## Task to complete
Each line in the listing is to be restated exactly.

## Provided material
_ _ _ _ _
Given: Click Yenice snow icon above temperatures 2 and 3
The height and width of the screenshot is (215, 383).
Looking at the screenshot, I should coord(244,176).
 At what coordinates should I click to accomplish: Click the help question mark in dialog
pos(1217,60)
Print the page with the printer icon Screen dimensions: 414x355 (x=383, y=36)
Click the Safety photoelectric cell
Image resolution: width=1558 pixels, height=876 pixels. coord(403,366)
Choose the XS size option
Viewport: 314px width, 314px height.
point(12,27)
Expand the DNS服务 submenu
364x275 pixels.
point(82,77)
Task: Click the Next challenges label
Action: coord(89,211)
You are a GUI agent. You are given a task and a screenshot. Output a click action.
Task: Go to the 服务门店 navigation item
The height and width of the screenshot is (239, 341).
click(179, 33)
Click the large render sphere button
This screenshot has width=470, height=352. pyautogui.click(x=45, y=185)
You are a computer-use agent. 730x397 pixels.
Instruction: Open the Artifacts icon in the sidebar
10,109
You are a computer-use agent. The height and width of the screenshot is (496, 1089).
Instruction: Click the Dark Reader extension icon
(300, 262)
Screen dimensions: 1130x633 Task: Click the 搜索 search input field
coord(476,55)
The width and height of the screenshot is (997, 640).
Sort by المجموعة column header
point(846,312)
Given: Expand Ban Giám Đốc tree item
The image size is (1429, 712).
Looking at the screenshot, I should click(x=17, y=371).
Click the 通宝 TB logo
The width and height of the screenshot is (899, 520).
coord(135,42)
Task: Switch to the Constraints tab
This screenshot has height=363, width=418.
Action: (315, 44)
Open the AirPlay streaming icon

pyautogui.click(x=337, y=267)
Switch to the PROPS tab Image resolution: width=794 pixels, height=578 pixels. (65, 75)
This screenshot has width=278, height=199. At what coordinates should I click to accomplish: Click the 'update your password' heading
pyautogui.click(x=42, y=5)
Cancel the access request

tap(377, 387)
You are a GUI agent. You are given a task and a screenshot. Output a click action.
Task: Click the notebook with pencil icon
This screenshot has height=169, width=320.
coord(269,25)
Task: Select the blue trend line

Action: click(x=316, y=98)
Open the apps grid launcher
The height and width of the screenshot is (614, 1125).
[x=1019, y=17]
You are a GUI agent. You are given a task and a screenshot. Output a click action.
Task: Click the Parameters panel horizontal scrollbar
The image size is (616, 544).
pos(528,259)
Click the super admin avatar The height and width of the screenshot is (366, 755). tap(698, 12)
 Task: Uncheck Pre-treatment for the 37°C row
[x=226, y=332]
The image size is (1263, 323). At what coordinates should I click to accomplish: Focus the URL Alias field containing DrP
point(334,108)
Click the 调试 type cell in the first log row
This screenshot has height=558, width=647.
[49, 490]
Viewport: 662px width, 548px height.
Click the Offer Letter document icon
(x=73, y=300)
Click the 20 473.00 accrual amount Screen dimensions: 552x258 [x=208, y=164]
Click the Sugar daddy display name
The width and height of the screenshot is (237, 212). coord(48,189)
_ _ _ _ _
## Task response
Given: Click Yenice snow icon above temperatures 2 and 3
The height and width of the screenshot is (215, 383).
Looking at the screenshot, I should coord(244,176).
 At what coordinates should I click to accomplish: Click the help question mark in dialog
pos(1217,60)
Print the page with the printer icon Screen dimensions: 414x355 (x=383, y=36)
Click the Safety photoelectric cell
Image resolution: width=1558 pixels, height=876 pixels. coord(403,366)
Choose the XS size option
Viewport: 314px width, 314px height.
point(12,27)
Expand the DNS服务 submenu
364x275 pixels.
point(82,77)
Task: Click the Next challenges label
Action: coord(89,211)
You are a GUI agent. You are given a task and a screenshot. Output a click action.
Task: Go to the 服务门店 navigation item
The height and width of the screenshot is (239, 341).
click(179, 33)
Click the large render sphere button
This screenshot has width=470, height=352. pyautogui.click(x=45, y=185)
You are a computer-use agent. 730x397 pixels.
Instruction: Open the Artifacts icon in the sidebar
10,109
You are a computer-use agent. The height and width of the screenshot is (496, 1089).
Instruction: Click the Dark Reader extension icon
(300, 262)
Screen dimensions: 1130x633 Task: Click the 搜索 search input field
coord(476,55)
The width and height of the screenshot is (997, 640).
Sort by المجموعة column header
point(846,312)
Given: Expand Ban Giám Đốc tree item
The image size is (1429, 712).
Looking at the screenshot, I should click(x=17, y=371).
Click the 通宝 TB logo
The width and height of the screenshot is (899, 520).
coord(135,42)
Task: Switch to the Constraints tab
This screenshot has height=363, width=418.
Action: (315, 44)
Open the AirPlay streaming icon

pyautogui.click(x=337, y=267)
Switch to the PROPS tab Image resolution: width=794 pixels, height=578 pixels. (65, 75)
This screenshot has width=278, height=199. At what coordinates should I click to accomplish: Click the 'update your password' heading
pyautogui.click(x=42, y=5)
Cancel the access request

tap(377, 387)
You are a GUI agent. You are given a task and a screenshot. Output a click action.
Task: Click the notebook with pencil icon
This screenshot has height=169, width=320.
coord(269,25)
Task: Select the blue trend line

Action: click(x=316, y=98)
Open the apps grid launcher
The height and width of the screenshot is (614, 1125).
[x=1019, y=17]
You are a GUI agent. You are given a task and a screenshot. Output a click action.
Task: Click the Parameters panel horizontal scrollbar
The image size is (616, 544).
pos(528,259)
Click the super admin avatar The height and width of the screenshot is (366, 755). tap(698, 12)
 Task: Uncheck Pre-treatment for the 37°C row
[x=226, y=332]
The image size is (1263, 323). At what coordinates should I click to accomplish: Focus the URL Alias field containing DrP
point(334,108)
Click the 调试 type cell in the first log row
This screenshot has height=558, width=647.
[49, 490]
Viewport: 662px width, 548px height.
Click the Offer Letter document icon
(x=73, y=300)
Click the 20 473.00 accrual amount Screen dimensions: 552x258 [x=208, y=164]
Click the Sugar daddy display name
The width and height of the screenshot is (237, 212). coord(48,189)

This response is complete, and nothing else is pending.